### Required work
Every line of the entries below that carries the string "Edit" should be copied.

### Provided data
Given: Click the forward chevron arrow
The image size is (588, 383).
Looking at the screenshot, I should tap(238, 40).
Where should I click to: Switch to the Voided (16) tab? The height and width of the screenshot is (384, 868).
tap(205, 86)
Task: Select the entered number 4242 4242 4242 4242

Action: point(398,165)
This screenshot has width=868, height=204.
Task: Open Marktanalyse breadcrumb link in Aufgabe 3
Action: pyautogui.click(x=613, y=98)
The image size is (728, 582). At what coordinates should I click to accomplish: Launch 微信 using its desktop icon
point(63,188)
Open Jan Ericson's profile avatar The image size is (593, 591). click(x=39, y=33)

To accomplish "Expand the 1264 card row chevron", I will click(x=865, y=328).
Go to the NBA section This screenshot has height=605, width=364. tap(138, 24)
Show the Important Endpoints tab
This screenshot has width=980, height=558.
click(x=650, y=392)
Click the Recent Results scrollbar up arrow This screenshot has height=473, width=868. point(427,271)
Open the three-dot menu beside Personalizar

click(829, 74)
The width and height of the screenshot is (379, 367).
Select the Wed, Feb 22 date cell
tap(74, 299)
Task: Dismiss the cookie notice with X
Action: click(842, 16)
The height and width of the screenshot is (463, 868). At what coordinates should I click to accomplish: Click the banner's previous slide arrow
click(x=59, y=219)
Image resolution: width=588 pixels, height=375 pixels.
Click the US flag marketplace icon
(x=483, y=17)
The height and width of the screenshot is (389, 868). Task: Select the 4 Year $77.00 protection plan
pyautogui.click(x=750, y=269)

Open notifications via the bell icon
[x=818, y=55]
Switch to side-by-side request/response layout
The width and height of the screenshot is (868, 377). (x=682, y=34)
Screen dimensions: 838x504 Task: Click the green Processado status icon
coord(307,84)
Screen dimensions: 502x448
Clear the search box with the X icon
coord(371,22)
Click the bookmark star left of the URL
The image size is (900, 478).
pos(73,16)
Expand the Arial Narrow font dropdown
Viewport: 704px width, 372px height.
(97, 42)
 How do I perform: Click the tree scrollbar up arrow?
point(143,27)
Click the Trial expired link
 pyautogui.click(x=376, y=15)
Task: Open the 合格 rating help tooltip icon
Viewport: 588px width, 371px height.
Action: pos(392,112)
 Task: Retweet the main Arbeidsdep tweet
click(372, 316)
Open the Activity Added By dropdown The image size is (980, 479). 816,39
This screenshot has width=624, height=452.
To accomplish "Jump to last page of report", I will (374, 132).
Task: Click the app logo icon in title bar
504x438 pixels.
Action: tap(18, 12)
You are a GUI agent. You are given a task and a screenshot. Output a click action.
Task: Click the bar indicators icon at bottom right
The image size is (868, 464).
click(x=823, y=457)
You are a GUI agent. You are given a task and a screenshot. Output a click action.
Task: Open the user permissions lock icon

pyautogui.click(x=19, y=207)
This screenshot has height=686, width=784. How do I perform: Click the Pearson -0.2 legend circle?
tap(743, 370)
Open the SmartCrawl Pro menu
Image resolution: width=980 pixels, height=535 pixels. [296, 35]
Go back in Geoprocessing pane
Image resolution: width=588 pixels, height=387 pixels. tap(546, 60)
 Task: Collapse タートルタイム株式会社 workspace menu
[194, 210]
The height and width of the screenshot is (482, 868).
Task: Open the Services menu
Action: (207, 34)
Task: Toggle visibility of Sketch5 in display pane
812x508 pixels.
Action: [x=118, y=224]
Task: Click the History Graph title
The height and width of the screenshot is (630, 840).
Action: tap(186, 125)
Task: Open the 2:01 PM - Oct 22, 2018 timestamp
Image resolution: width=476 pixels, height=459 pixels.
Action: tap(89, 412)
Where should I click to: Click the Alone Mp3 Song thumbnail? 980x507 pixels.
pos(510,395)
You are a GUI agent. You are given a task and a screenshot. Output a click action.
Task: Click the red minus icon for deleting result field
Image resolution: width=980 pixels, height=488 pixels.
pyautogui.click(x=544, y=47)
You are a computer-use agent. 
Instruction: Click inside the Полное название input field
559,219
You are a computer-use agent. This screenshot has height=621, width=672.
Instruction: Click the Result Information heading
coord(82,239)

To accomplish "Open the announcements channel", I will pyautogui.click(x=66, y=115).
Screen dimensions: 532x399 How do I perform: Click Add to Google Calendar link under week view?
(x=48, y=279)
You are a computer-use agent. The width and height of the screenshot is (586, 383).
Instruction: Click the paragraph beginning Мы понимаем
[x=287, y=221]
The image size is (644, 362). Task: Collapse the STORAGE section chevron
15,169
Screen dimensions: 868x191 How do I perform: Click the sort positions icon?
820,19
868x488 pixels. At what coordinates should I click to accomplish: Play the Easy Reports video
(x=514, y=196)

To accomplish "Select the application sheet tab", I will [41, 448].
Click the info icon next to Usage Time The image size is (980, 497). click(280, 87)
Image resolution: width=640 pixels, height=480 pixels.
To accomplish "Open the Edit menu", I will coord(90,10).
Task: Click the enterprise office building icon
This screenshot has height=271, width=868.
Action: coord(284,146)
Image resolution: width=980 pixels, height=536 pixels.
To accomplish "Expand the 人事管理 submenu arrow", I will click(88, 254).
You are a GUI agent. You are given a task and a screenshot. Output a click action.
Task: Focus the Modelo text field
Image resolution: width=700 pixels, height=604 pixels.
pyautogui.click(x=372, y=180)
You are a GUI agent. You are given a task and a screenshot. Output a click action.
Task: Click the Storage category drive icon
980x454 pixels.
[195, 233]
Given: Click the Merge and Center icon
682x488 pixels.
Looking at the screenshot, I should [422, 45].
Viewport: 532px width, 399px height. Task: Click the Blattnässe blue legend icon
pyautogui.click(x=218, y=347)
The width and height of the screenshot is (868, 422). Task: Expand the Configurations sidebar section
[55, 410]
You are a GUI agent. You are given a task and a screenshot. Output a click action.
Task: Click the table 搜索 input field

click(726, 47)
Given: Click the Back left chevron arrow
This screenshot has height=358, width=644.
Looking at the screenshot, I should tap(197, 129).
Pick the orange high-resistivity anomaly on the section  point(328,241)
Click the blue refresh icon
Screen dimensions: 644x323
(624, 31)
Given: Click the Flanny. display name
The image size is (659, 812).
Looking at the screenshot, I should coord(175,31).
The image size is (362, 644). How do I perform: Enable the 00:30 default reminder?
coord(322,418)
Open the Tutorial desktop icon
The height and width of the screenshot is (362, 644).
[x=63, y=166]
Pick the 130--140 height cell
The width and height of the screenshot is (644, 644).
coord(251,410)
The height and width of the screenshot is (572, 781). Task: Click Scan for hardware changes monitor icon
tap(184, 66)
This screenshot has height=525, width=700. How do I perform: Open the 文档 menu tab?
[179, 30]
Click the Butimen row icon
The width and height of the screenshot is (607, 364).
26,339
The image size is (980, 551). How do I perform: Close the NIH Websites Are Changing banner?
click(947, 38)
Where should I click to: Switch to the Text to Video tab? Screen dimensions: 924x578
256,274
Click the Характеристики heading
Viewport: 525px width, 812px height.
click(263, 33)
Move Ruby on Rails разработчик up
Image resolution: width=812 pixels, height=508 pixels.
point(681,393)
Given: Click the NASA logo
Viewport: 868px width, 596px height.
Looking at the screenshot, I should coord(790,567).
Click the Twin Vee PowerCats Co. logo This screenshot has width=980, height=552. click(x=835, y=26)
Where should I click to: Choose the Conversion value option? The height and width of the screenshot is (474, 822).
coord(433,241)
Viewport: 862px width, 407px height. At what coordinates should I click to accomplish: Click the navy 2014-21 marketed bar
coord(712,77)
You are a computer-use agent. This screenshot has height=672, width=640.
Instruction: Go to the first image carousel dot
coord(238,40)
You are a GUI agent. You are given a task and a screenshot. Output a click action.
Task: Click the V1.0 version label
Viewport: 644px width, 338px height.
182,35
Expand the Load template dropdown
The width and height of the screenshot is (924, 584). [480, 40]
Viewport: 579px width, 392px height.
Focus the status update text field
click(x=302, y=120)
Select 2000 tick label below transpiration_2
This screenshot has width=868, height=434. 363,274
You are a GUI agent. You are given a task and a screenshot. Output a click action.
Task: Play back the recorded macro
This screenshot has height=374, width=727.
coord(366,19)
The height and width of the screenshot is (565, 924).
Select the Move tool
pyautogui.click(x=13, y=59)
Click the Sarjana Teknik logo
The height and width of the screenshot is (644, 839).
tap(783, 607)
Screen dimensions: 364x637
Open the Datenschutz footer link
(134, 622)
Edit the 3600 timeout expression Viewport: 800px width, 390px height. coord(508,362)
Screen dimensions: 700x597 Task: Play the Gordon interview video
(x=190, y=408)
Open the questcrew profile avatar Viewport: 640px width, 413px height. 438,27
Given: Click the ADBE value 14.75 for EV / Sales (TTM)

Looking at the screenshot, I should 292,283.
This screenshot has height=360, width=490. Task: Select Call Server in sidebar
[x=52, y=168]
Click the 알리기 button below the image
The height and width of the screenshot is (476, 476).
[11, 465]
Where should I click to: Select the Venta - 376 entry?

### Written response
To accomplish "Open the Edit menu", I will coord(90,10).
Edit the 3600 timeout expression Viewport: 800px width, 390px height. coord(508,362)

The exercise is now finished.